Atas sikap Korea Utara tersebut, Korea Selatan menyatakan kecewa. Mereka menegaskan bahwa Korea Utara harus menjunjung tinggi semua kesepakatan yang telah dibuat.
Padahal, seluruh kegiatan dan aktivitas yang berkaitan dengan Olimpiade telah dipandang sebagai bentuk penguatan kedua negara.
Sedangkan sebelumnya, Korea Selatan memutuskan bahwa pihaknya tidak akan membayar biaya pesawat untuk menerbangkan para pemain skinya ke Gunung Kumgang karena ini akan melanggar sanksi internasional terhadap program nuklir Korea Utara.
Kesepakatan Kedua Negara
Korea Utara dan Korea Selatan telah membahas Olimpiade PyeongChang pada bulan lalu. Kedua negara sepakat untuk berada di bawah satu bendera unifikasi.
Selain itu, akan ada tim hoki es wanita gabungan, meski para pemain dari negara-negara tersebut mengalami perbedaan kosakata perihal terminologi hoki.

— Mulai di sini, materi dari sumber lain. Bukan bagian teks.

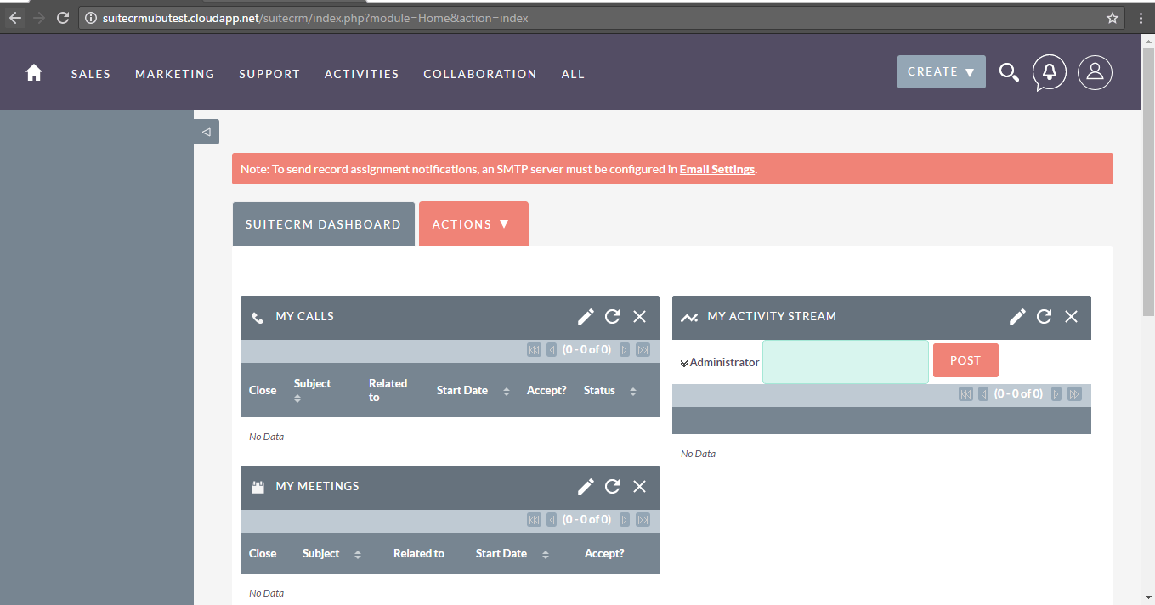Open the Actions dropdown tab
The height and width of the screenshot is (605, 1155).
tap(473, 224)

Akan ada 10 atlet hoki es Korea Utara di ajang olahraga bergengsi tersebut, yang berlangsung antara tanggal 9 dan 25 Februari 2018. Dalam olahraga juga termasuk ski lintas alam (cross-country skiing) dan seluncur indah. Korea Utara juga mengirimkan ratusan delegasi, pemandu sorak dan pemain.

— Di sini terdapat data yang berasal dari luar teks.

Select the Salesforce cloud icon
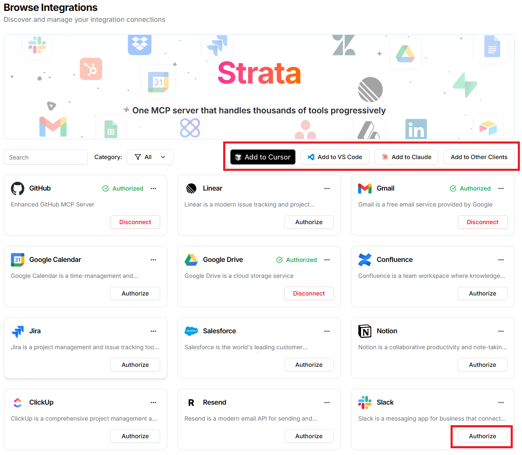 coord(191,331)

Perundingan yang menghasilkan kesepakatan tersebut terjadi setelah ketegangan di semenanjung Korea memuncak dalam beberapa dekade terakhir. Korea Utara telah membuat kemajuan pesat dalam program senjata nuklir dan konvensionalnya.
Uji coba rudal balistik terakhirnya pada 28 November 2017 memicu serangkaian sanksi baru dari PBB yang menargetkan pengiriman bahan bakar.
Segera setelah itu, pemimpin Korea Utara Kim Jong-un menyatakan negaranya bersedia untuk berdialog secara terbuka.